Hey Hitech, So many questions! Undoubtedly, you will have to do some digging on your own to answer many of them. Perhaps others here will help to elaborate a bit....
Can you tell me what the Newport software does that your new PCA version does not do In my opinion, Newport is best for managing real-life AIM stocks and includes Tom's great enhancements to the system.
The PCA system, in it's present version, is best used as a back-testing tool. The upcoming PCA, will combine both features, and is being designed for infinite flexibility as far as the "adjustable parameters" and will be the AIMers dream since we're willing to add anything we can find to enhance the system and make it more usable.

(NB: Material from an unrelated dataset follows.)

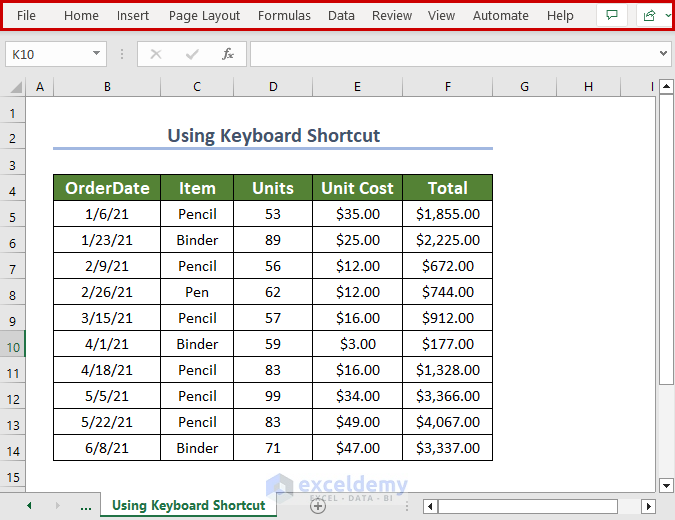The image size is (675, 520).
Task: Open the Formulas ribbon tab
Action: [284, 15]
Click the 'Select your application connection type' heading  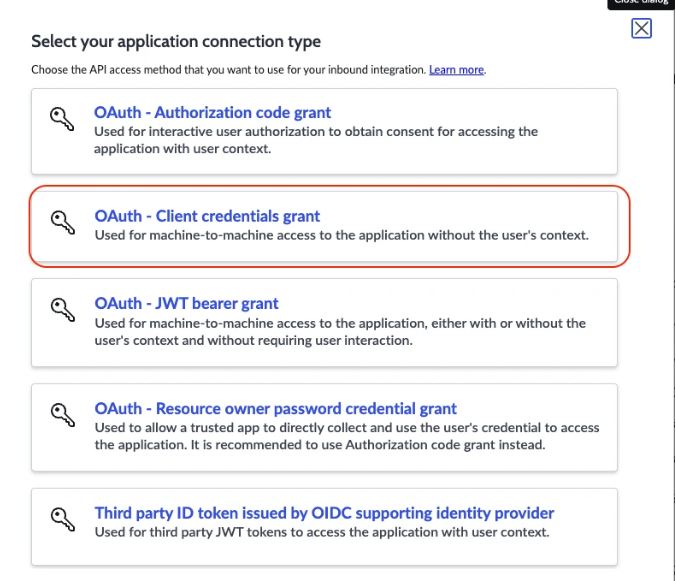[176, 41]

Can you give me your opinion on what is the best way to set A.I.M. parameters for someone who just wants to buy index stocks...I don't mind high risk and the "book" method for AIM is much too conservative for me
The hardest thing is determining the appropriate beginning amount for the cash reserve at the outset. It's possible to start with none, counting on a price rise to fund the reserve, though you must be prepared to pony up cash should the first trades be buys. With either AIM software program, it's possible to be as aggressive as you wish, however as you deviate from the original algorithm, you run the risk of making the wrong "subjective" call.

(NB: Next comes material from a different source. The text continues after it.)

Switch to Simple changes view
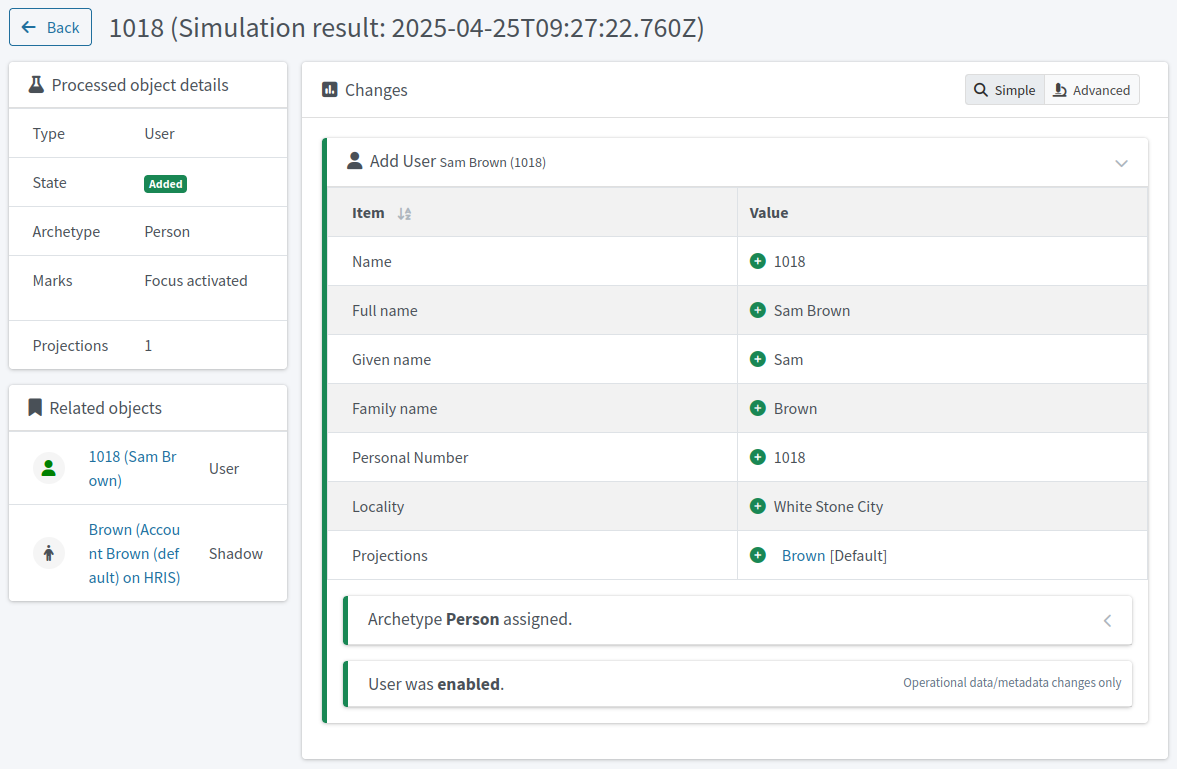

I think most here would agree on a high sell resistance and a low buy resistance coupled with a minimum trade amount of 5% of the portfolio for index funds since they are fairly tame. I hear UOPIX may be a good AIM vehicle for indexing, though being "aggresive" and using indexes with AIM is quite contradictory, unless your thinking "long-term, over many market cycles".
I am looking for a way to systematically buy dips and sell on the way up to add more cash to buy dips,etc.
Ahh...brilliant strategy! Many investors do just that, but kind of "wing it". What's nice about AIM is that is "sizes" your trades for you "systematically". Then there's the compounding.....
I don't want to watch them every day necessarily but will if that will provide the maximum profits. I would prefer updating about once per week.
There are 2 ways to go. You must choose your own path.... You can execute trades using the "next target price levels", and set GTC orders, or you can choose to update prices on a "time value" basis, and leave the details to AIM. Most seem to gravitate to the former, though your choice of equities should be a consideration on this point. If you were trading a volatile stock, you would want to have your buys and sells executed automatically with GTC's. Using an index fund, bi-weekly updating should work fine over time.
It sure would be nice to do the backtesting to see which provides greater returns - daily/weekly/biweekly/monthly. I gather your software can allow these tests to be done quickly.
It's a bit tedious now, but will be a snap once the PCA upgrade is released. Then we will have the capability to compare the "GTC" and "time" methods, along with the effects of adjusting the numerous parameters.
AIM, on the surface, looks fairly cut and dry, but when you take the time to delve into the complexities, it can be quite an eye-opener. I suggest you spend some time sifting through all the available resources on the AIM related websites. There are many subtle aspects that have been added since the book, and it takes time to evaluate them all and determine what's best for your individual situation.